OLHOS DE CORUJA


O velório dos meus pais foi um dos momentos pelos quais eu nunca me esqueci.
Eu era apenas um menino de sete anos, quando eu tinha recebido a notícia trágica sobre o acidente de carro, o qual trucidou os meus pais. Assim me tornando tão cedo um menino órfão e solitário.
Não me restou escolha alguma na vida, então eu fui levado pelo meu tio Jefferson para morar com ele em sua humilde casa no interior de uma cidade pequena.
Meu tio nessa época tinha apenas 30 anos de idade e ele não havia constituído família, como não constituiu até hoje.
A sua casa era bagunçada, havia roupas espalhadas por todo o cômodo da casa. Sobre o sofá da sala havia centenas de livros jogados, a maioria deles eram livros científicos.
-Bem vindo a sua nova casa, garoto!
Ele disse, esfregando fortemente o topo da minha cabeça.
Eu olhei para cima, mirando seriamente o seu rosto, enquanto segurando um carrinho de brinquedo que eu havia ganhado de presente do meu pai, quando eu tinha completado sete anos de idade.
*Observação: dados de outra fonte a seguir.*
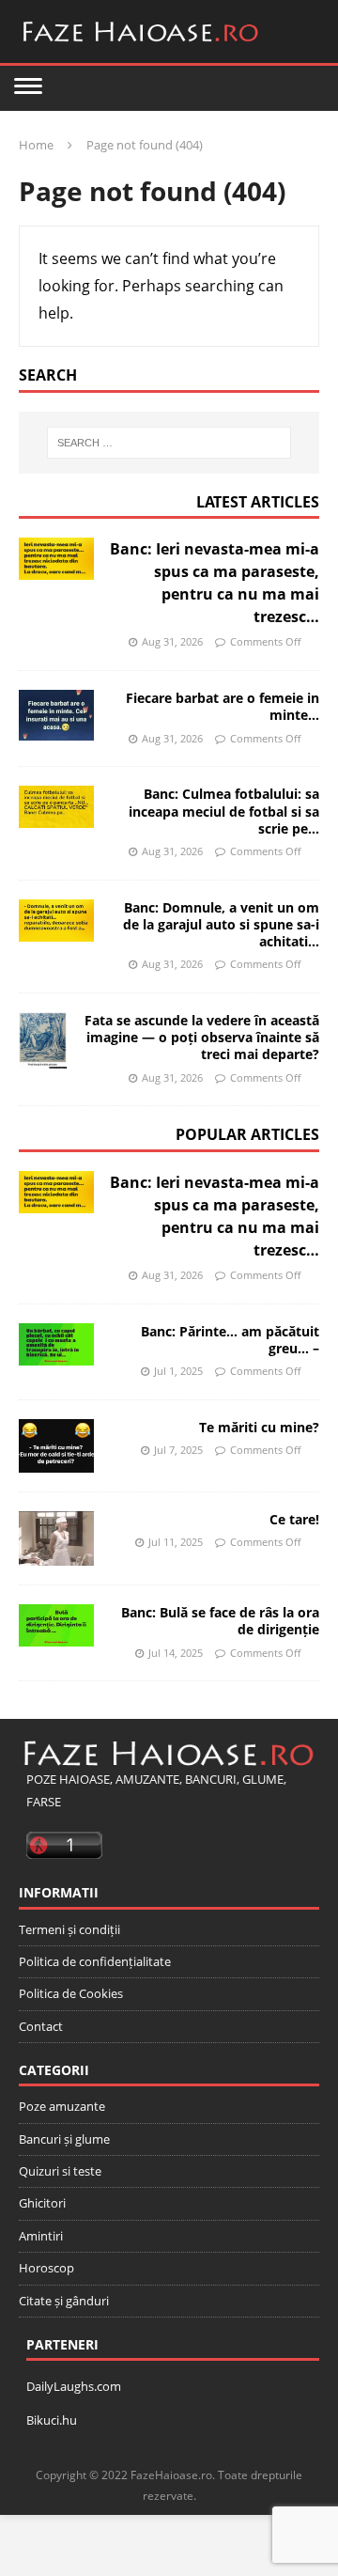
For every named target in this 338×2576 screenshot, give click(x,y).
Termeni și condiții (69, 1929)
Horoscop (46, 2267)
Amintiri (41, 2235)
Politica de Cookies (71, 1993)
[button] (28, 85)
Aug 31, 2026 (172, 641)
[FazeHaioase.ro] (141, 49)
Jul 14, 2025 (175, 1653)
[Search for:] (169, 443)
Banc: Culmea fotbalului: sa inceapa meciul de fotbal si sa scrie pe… (224, 810)
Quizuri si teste (60, 2170)
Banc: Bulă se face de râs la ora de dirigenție (220, 1620)
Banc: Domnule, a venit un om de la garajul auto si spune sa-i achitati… (221, 924)
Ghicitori (42, 2202)
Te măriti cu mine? (259, 1427)
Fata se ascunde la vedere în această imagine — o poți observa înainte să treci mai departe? (201, 1037)
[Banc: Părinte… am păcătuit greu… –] (56, 1344)
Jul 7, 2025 (178, 1450)
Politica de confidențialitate (95, 1961)
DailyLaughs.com (73, 2386)
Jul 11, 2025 (175, 1542)
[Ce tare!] (56, 1539)
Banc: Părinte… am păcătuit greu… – (230, 1339)
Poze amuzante (62, 2106)
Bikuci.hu (51, 2420)
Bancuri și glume (64, 2139)
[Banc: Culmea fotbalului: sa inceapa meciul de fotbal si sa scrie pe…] (56, 807)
-Eu vou morar aqui para sempre?
Perguntei-o seriamente.
Ele ergueu as suas sobrancelhas e sorriu sem graça, explicando-me. – Para sempre não. Um dia você irá crescer e terá uma casa muito melhor do que a minha.
Olhei para os quatro cantos sombrios e empoeirados da casa. A sua residência precisava urgentemente de uma vasoura e um espanador de pó e precisava também de alguém que tivesse disposição para encarar uma rotina de faxina naquela habitação.
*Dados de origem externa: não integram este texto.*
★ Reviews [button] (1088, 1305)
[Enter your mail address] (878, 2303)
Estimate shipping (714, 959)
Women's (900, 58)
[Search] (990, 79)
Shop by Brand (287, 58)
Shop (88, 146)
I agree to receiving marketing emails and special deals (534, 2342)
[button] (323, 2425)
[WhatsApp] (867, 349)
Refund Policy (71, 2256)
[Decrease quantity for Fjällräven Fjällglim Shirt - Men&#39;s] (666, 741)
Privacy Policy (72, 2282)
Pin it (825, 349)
Coitado do meu tio. Ele não era um porco, mas parecia que morava em um chiqueiro.
Comecei a frequentar uma escola a quinze minutos da minha nova residência.
Eu ia caminhando e voltava caminhando todos os dias. Até o dia que o meu tio concertou uma bicicleta velha e me presenteou no meu aniversário de dez anos.
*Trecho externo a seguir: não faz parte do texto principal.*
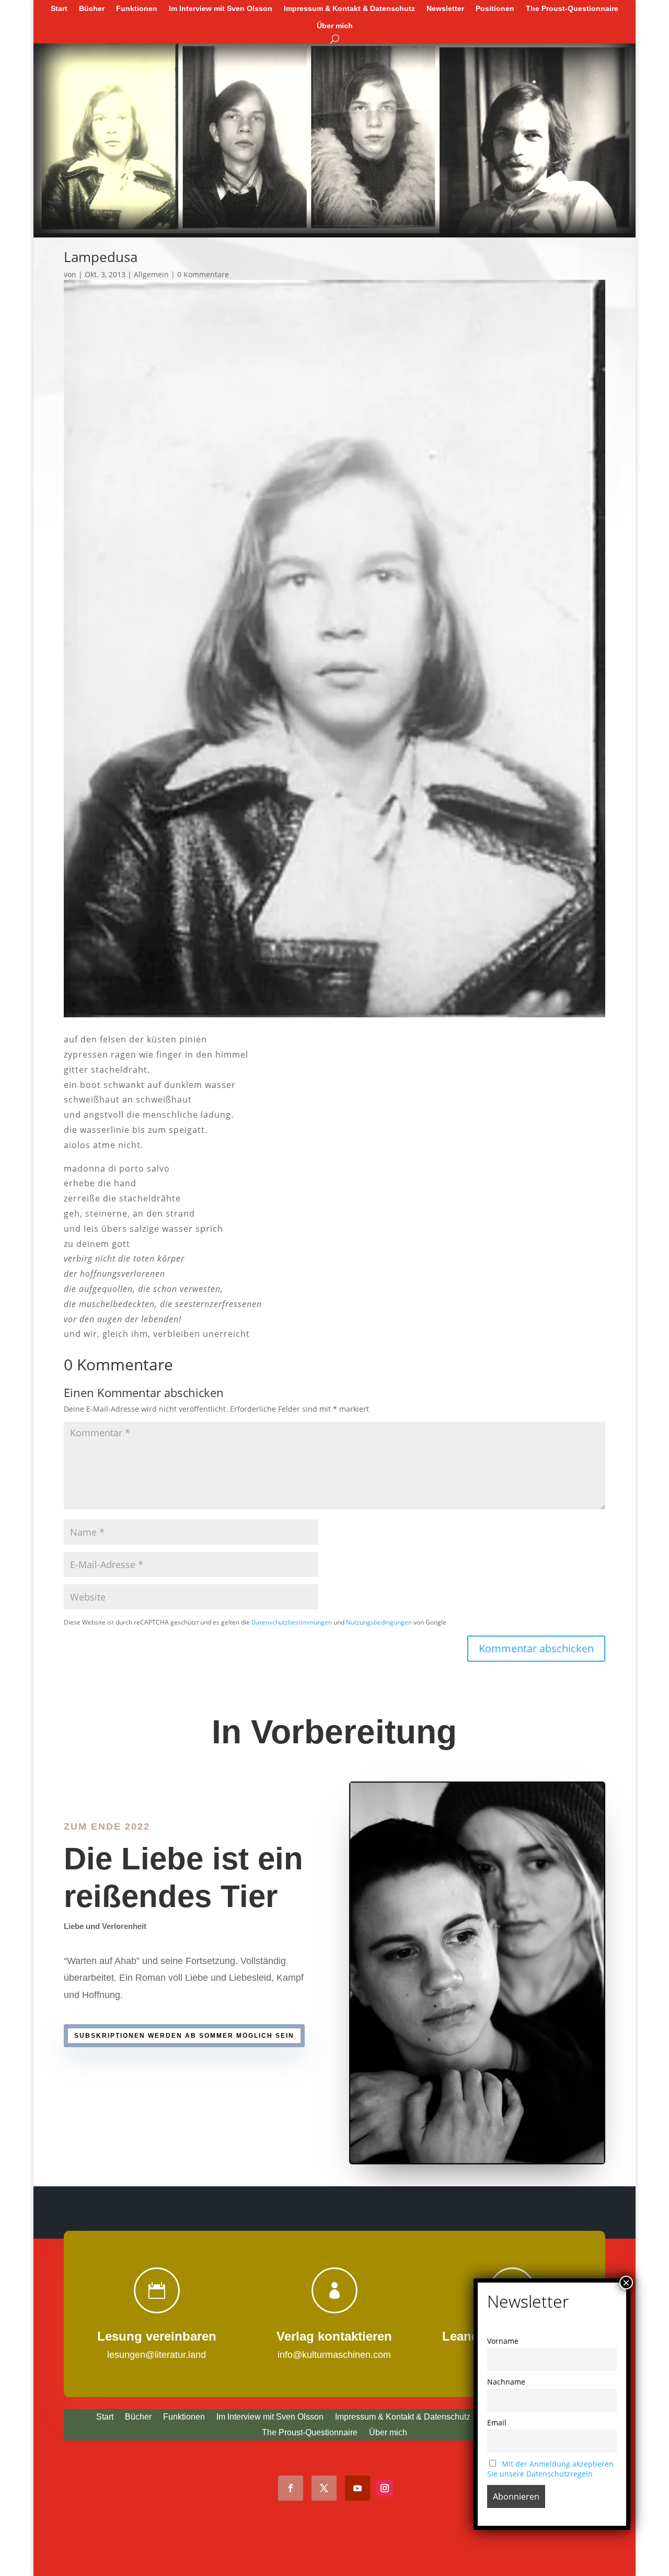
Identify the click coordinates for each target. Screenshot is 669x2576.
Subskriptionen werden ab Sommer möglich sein (184, 2035)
Ele se sentiu orgulhoso por presenteando-me com aquela bicicleta ancestral. Tio Jefferson havia pintado-a de preta. Era uma bike diferente, pois ele havia a personalizado com peças baratas.
Essa bike me serviria até eu completar o ensino médio.
-Nossa! Obrigada Tio Jeferson! – agradeci-o e segurei o guidão da minha bicicleta. - Agora eu irei chegar mais rápido na escola.


Meu tio vivia trancado em uma sala fechada, a qual ele tinha feito de escritório. Onde havia vários livros de pesquisa, um microscópio e um monóculo.
Às vezes ele parecia ter uma cara de maluco, com o seu cabelo bagunçado e seus óculos de grau inclinado em seu rosto.
Ele nunca falou em ter esposa e filhos. Acredito que as suas pesquisas cientificas eram mais importantes que uma família de verdade.
-Como você está indo na escola?
Ele perguntou-me assim que sentei diante da mesa, na hora do jantar. Havia poucos objetos sobre ela.
-A professora disse que eu estou péssimo em todas as matérias.
Confessei e olhei tristemente para baixo e o xadrez da toalha de mesa às vezes se movimentava diante dos meus olhos.
Ovos mexidos e macarronada eram nossas refeições de rotina.
O meu tio puxou uma cadeira e sentou-se ao meu lado, os seus dedos acariciaram a minha cabeça. – Não fica assim não. Você está tendo dificuldade para aprender as disciplinas?
Sacudi a minha cabeça, informando que sim. Cruzei os meus braços em cima da mesa e encostei o meu queixo nas costas da minha mão. O meu olhar era triste e melancólico, eu desejava ser uma criança inteligente como muitas outras na minha escola.
- Eu juro que eu tento aprender tudo, mas eu não consigo.
Uma lágrima desceu lentamente pelo meu rosto e o meu tio me abraçou fortemente.
A cortina na janela ergueu com o toque suave do vento sob ela.
-Não chore, Otto! Eu juro que eu vou resolver esse problema.
O meu tio informou-me, com o seu coração sangrando. Ele não gostava de ver-me triste ou deprimido por causa das minhas limitações em aprendizagem.



A partir desse dia, o meu tio passou a pesquisar alguns livros, e ele descobriu sobre a mitologia das corujas, onde elas eram consideradas o símbolo da sabedoria.
Ele passava várias noites em claro, lendo e relendo sobre elas, enquanto eu dormia em meu quarto.
Então o meu tio olhou para a imagem de uma coruja no livro, ele removeu os seus óculos de seu rosto e disse em voz audível.
-Eu tive uma ideia!
Ele passou a caçar corujas durante a noite em uma floresta próxima a nossa casa.
Porém, ele levou algumas semanas para conseguir uma.
Mas assim que ele conseguiu capturar esse pássaro vivo, ele o trouxe em um saco preto e colocou dentro de uma gaiola de ferro.
No dia seguinte, eu vi aquele animal claro com olhos enormes e amarelos.
-O que é isso, Tio Jefferson?
Perguntei um pouco assustado.
Ele sorriu para mim, e respondeu.
-Essa é uma coruja. Eu a capturei ontem à noite.
Olhei novamente para a coruja, e ela também olhou para mim. Então a coruja voou dentro da gaiola e eu levei um tremendo susto. O qual fez o meu coração pular com mais intensidade.
-Eu tenho medo dela, tio Jefferson.
Corri para abraçar a parede ao meu lado.
-Não tenha medo, Otto. Um dia você será como ela!
Olhei para cima e encarei o meu tio. – Como assim? Um dia eu serei como ela?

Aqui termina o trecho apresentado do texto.